> **Tasks to complete**:
1 - In the page on ATTR-CM diagnosis, why does the condition so often go undiagnosed or get diagnosed late?
2 - Resume the page on ATTR-CM diagnosis after its last line, keeping the same format of headings and short bullet points.

START Extract

The road to an ATTR-CM diagnosis can be complex and frustrating

Awareness among patients, and even physicians, remains low, which results in ATTR-CM being significantly underdiagnosed.

  • Underdiagnosis and delayed diagnosis occur because the symptoms of ATTR-CM mimic those of other more common causes of heart failure.
  • Some ATTR-CM patients report visiting up to 5 different doctors before receiving the correct diagnosis.

Talking to your doctor and confirming an accurate diagnosis is key if you suspect ATTR-CM

Watch Dempsey’s story about his early ATTR-CM diagnosis.

It's important to share any symptoms you are experiencing with your doctor. Diagnosing ATTR-CM early is important so that you can begin appropriate treatment.

Clinical tests to look for signs that may suggest ATTR-CM

Initial tests

Your cardiologist may first order the following tests to assess how your heart is working and look for signs of ATTR-CM. These tests may include:

Electrocardiogram (ECG)

  • Reads electrical signals from your heart
  • Can reveal conditions like irregular heartbeat (ie, atrial fibrillation), among other findings, that may be related to ATTR-CM

Echocardiogram (ECHO)

END Extract
START Extracted material

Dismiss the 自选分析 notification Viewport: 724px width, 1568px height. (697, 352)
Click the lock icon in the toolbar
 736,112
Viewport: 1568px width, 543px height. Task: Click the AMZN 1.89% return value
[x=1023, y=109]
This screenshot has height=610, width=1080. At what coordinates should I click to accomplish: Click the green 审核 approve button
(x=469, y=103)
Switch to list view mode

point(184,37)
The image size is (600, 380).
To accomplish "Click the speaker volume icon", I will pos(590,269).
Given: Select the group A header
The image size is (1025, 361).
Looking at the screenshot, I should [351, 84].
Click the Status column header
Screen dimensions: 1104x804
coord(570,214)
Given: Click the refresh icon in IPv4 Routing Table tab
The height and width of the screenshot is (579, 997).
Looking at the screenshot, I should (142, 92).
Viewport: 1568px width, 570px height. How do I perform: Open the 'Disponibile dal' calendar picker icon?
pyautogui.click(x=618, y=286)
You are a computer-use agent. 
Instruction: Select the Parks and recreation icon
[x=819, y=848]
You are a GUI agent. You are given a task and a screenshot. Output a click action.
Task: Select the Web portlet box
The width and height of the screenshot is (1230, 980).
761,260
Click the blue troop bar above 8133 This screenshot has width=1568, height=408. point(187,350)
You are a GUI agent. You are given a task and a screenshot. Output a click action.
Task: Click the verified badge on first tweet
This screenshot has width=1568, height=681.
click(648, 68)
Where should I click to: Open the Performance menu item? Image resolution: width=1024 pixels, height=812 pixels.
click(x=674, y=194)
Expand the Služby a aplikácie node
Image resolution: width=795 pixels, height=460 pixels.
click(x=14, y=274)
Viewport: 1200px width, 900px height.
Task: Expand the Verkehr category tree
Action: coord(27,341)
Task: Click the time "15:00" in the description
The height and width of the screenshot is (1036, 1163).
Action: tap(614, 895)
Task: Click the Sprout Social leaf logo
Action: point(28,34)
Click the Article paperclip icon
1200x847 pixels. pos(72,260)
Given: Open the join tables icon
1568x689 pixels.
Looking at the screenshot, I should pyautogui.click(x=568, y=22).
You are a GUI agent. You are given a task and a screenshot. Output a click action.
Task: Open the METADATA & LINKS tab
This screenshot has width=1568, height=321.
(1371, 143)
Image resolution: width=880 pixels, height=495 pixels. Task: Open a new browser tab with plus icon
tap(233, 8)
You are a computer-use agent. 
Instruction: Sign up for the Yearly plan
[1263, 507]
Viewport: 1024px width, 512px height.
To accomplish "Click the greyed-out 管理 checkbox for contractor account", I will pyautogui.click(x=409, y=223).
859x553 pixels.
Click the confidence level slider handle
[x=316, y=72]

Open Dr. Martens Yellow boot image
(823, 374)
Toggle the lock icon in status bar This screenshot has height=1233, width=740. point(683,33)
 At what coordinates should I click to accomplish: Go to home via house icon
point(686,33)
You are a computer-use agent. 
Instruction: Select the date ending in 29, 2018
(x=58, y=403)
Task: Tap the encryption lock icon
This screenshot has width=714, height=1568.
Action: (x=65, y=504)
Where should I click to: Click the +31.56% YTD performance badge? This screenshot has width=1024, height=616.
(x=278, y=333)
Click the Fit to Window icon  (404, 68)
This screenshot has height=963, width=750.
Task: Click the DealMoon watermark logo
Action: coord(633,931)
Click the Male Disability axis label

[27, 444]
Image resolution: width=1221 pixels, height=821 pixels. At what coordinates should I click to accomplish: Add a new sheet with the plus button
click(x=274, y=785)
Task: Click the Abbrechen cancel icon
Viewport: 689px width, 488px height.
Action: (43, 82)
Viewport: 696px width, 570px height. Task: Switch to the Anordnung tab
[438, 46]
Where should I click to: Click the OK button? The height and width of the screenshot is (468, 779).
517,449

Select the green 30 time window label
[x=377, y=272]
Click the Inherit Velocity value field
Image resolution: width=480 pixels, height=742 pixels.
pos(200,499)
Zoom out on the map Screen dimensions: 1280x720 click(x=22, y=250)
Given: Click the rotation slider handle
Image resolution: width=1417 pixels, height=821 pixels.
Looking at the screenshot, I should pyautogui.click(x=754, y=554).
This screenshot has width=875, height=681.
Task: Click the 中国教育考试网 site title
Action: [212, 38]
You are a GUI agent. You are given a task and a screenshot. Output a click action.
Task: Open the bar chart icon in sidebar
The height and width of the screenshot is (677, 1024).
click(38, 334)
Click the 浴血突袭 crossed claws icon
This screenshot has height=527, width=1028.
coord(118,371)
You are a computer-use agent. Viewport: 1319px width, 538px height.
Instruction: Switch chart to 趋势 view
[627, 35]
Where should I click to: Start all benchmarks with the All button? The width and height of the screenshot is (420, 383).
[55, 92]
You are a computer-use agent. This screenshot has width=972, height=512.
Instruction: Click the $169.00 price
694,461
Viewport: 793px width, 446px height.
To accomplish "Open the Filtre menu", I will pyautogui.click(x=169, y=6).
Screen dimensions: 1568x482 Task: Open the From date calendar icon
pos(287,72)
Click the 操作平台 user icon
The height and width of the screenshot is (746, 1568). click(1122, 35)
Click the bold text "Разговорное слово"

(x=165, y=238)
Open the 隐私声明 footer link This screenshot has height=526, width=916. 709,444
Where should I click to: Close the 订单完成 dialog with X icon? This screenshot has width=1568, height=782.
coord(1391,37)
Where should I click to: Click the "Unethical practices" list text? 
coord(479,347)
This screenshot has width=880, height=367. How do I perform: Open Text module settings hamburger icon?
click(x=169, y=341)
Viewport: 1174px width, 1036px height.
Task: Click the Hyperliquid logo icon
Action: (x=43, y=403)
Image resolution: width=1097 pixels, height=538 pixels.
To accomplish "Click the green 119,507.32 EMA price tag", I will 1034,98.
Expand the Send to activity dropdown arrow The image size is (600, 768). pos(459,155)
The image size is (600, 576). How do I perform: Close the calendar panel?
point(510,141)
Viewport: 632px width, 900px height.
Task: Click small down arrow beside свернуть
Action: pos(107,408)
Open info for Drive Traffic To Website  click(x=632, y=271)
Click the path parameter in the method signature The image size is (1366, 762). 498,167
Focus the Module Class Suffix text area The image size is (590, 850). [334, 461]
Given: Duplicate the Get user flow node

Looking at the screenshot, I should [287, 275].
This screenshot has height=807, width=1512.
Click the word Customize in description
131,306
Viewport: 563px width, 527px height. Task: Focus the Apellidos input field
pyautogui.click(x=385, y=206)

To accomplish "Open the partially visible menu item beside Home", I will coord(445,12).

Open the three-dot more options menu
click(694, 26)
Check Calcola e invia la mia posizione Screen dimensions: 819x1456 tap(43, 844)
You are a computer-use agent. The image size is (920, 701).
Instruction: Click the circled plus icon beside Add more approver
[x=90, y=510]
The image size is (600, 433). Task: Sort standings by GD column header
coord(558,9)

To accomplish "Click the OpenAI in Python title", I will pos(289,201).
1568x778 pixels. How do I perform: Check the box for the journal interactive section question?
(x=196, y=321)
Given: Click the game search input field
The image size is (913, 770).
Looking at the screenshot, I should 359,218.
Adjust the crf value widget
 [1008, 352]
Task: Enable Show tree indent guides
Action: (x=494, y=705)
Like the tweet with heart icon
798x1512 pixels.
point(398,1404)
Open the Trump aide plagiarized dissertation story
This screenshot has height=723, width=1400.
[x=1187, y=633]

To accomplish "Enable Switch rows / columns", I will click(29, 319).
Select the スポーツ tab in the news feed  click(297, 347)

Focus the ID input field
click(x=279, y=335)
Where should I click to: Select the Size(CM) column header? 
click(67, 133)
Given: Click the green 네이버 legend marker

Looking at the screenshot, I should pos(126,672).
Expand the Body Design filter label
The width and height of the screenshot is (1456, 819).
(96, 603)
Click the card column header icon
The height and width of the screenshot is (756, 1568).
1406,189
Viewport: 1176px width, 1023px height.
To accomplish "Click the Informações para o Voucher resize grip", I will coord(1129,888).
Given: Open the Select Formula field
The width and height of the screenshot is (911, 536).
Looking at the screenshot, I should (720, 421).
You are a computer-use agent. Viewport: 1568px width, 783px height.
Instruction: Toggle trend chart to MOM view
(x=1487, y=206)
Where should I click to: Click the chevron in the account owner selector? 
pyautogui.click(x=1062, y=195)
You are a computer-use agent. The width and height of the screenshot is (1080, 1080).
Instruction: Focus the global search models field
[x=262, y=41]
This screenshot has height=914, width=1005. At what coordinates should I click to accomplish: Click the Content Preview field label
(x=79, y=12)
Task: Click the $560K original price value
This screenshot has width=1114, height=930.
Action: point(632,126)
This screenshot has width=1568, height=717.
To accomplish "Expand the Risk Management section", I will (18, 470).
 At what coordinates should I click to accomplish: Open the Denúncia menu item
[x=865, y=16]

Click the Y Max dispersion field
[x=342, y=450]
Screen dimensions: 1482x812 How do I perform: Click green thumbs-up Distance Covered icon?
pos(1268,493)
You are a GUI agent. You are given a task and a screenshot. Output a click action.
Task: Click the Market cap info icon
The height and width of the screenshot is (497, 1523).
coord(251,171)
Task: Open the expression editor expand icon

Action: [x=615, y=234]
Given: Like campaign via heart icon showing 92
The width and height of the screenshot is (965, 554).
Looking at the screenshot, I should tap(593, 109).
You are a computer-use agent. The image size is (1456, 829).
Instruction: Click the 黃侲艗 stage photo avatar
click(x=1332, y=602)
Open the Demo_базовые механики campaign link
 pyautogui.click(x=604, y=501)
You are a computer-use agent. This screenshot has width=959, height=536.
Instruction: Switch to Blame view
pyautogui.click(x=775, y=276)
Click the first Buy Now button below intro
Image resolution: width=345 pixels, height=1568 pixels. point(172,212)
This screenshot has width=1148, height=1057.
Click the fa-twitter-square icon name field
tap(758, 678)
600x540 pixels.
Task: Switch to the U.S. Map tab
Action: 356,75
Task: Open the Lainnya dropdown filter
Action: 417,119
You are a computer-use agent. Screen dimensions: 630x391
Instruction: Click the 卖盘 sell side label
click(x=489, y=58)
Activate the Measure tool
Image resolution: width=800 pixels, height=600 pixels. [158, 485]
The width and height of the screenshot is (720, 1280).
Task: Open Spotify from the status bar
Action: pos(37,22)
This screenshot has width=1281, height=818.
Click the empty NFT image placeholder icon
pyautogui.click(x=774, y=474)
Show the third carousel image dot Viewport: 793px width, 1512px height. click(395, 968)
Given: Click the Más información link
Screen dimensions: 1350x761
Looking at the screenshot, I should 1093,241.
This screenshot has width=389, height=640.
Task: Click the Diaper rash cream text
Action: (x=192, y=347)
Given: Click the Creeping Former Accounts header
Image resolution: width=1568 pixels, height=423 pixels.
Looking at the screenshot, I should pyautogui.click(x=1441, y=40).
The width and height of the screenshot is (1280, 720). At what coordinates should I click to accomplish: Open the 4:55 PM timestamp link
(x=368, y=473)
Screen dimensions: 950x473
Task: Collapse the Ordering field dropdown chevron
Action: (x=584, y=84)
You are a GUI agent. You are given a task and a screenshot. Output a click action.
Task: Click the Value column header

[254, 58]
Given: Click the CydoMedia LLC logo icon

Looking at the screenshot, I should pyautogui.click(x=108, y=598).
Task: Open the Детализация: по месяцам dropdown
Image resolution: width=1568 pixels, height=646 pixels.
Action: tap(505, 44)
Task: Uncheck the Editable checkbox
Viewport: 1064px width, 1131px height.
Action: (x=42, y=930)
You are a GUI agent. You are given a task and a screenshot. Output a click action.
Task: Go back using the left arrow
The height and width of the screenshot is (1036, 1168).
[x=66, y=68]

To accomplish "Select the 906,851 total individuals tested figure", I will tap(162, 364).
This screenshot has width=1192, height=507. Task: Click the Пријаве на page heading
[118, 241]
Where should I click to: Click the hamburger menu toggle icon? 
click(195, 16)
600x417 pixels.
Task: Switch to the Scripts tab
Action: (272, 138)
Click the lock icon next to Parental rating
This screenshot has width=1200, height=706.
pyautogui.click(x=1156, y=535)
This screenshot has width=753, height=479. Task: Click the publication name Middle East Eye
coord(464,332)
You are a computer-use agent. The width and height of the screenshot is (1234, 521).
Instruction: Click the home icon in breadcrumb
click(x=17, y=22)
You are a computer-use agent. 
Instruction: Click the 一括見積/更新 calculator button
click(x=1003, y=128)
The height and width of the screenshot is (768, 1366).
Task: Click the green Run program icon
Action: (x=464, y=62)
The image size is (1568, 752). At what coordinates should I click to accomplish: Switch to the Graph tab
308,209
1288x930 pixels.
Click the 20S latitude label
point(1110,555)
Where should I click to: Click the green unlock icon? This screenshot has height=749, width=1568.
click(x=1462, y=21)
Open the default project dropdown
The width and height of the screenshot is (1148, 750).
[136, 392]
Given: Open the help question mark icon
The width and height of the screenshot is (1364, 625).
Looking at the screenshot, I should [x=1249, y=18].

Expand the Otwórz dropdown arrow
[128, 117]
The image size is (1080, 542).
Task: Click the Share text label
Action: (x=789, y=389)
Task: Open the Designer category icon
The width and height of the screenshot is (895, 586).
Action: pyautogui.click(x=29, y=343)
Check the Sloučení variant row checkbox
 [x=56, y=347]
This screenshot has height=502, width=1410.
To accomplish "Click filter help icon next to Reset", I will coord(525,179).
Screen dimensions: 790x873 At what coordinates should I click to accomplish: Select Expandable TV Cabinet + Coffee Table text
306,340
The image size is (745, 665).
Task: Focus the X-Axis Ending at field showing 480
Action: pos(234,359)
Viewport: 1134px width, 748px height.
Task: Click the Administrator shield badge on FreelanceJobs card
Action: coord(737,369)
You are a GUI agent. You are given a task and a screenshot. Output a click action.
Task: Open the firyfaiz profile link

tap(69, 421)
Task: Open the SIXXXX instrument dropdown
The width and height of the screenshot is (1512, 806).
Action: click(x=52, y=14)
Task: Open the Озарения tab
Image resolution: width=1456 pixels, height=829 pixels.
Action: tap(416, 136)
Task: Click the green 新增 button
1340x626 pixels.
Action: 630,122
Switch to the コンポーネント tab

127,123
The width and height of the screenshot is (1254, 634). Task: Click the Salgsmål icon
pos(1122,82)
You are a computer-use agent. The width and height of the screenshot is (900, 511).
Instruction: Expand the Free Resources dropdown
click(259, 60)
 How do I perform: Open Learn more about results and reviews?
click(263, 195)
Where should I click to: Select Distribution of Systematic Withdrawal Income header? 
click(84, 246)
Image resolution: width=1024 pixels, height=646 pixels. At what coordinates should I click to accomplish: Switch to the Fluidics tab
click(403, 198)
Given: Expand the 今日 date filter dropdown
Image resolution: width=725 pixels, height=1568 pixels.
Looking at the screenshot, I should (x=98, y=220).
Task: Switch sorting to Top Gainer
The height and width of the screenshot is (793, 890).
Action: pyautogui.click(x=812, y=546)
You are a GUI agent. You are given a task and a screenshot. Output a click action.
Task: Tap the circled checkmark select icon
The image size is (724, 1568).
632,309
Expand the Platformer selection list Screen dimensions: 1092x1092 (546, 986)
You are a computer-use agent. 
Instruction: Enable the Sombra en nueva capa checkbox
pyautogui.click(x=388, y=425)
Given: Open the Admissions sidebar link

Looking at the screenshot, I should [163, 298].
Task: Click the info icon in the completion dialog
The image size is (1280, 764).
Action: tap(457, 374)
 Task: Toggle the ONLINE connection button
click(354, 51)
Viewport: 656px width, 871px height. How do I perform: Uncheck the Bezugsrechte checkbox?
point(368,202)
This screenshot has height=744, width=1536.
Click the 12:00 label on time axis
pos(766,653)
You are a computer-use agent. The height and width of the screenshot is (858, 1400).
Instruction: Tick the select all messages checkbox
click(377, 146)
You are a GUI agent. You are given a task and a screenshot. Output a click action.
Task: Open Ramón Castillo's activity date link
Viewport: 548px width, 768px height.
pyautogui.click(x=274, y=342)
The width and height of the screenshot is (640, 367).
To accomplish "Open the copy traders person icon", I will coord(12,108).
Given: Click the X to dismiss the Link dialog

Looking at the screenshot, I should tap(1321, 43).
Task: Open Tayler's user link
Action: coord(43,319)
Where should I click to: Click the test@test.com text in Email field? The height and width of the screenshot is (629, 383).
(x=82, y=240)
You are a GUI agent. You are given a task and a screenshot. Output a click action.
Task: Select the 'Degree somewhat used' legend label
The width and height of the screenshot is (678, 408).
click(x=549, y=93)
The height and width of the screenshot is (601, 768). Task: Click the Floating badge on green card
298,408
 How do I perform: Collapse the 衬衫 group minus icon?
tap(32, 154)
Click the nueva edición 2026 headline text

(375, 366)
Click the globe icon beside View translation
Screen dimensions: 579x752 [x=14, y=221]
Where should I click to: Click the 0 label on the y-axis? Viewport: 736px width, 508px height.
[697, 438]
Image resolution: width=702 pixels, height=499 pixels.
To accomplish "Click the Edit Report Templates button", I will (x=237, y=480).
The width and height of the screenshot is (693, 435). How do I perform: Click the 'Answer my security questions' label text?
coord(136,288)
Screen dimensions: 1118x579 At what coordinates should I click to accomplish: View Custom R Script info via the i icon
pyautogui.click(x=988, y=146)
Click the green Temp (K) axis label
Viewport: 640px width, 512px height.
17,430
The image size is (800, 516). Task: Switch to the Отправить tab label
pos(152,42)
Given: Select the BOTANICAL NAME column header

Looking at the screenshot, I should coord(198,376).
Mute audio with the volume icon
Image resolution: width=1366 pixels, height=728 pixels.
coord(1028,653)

END Extracted material

> **Responses by task**:
1 - ATTR-CM's symptoms mimic those of other, more common causes of heart failure. Low awareness among patients and even physicians adds to the problem.

2 -
  • Uses sound waves to create images of your heart
  • Findings help determine the speed and direction of blood flow in the heart
  • Findings associated with ATTR-CM include, but are not limited to, heart failure with preserved ejection fraction (HFpEF), which relates to the amount of blood that passes through the heart with each beat

Cardiac magnetic resonance imaging (Cardiac MRI)

  • Uses radio waves, magnets, and a computer to create images of your heart to look for abnormalities

While none of these tests are typically used to confirm an ATTR-CM diagnosis, they can help your doctor learn more about your heart and determine the need for additional diagnostic testing.

Ruling out another type of amyloidosis affecting your heart

Your doctor must rule out another form of cardiac amyloidosis, known as light-chain amyloidosis (AL):

  • This is an important step, as AL amyloidosis and ATTR-CM are managed in different ways
  • AL amyloidosis is ruled out using blood and urine tests

Diagnostic tests

Once AL amyloidosis is ruled out, your doctor may use the following tests to diagnose ATTR-CM:

Nuclear Scintigraphy—a noninvasive imaging test
  • A small amount of dye is injected into your body
  • After 1-3 hours, a special camera takes images of your body
  • These images can help your doctor understand if transthyretin (TTR) amyloid fibrils are present in your heart
  • Also referred to as a PYP (pyrophosphate) scan
Cardiac Biopsy—samples taken from your heart muscle tissue
  • Your cardiologist conducts the biopsy while you are awake
  • If amyloid fibrils are found in the removed tissue sample, it is sent out to a lab
  • The lab can help determine if they are TTR amyloid strands or not
  • Your doctor may also do biopsies from other parts of your body—but a cardiac biopsy is more accurate to detect ATTR-CM

If you are diagnosed with ATTR-CM, genetic testing and counseling is recommended to determine whether you have the wild-type or hereditary type

Genetic Testing

  • Will help confirm or rule out the hereditary form of ATTR-CM (hATTR)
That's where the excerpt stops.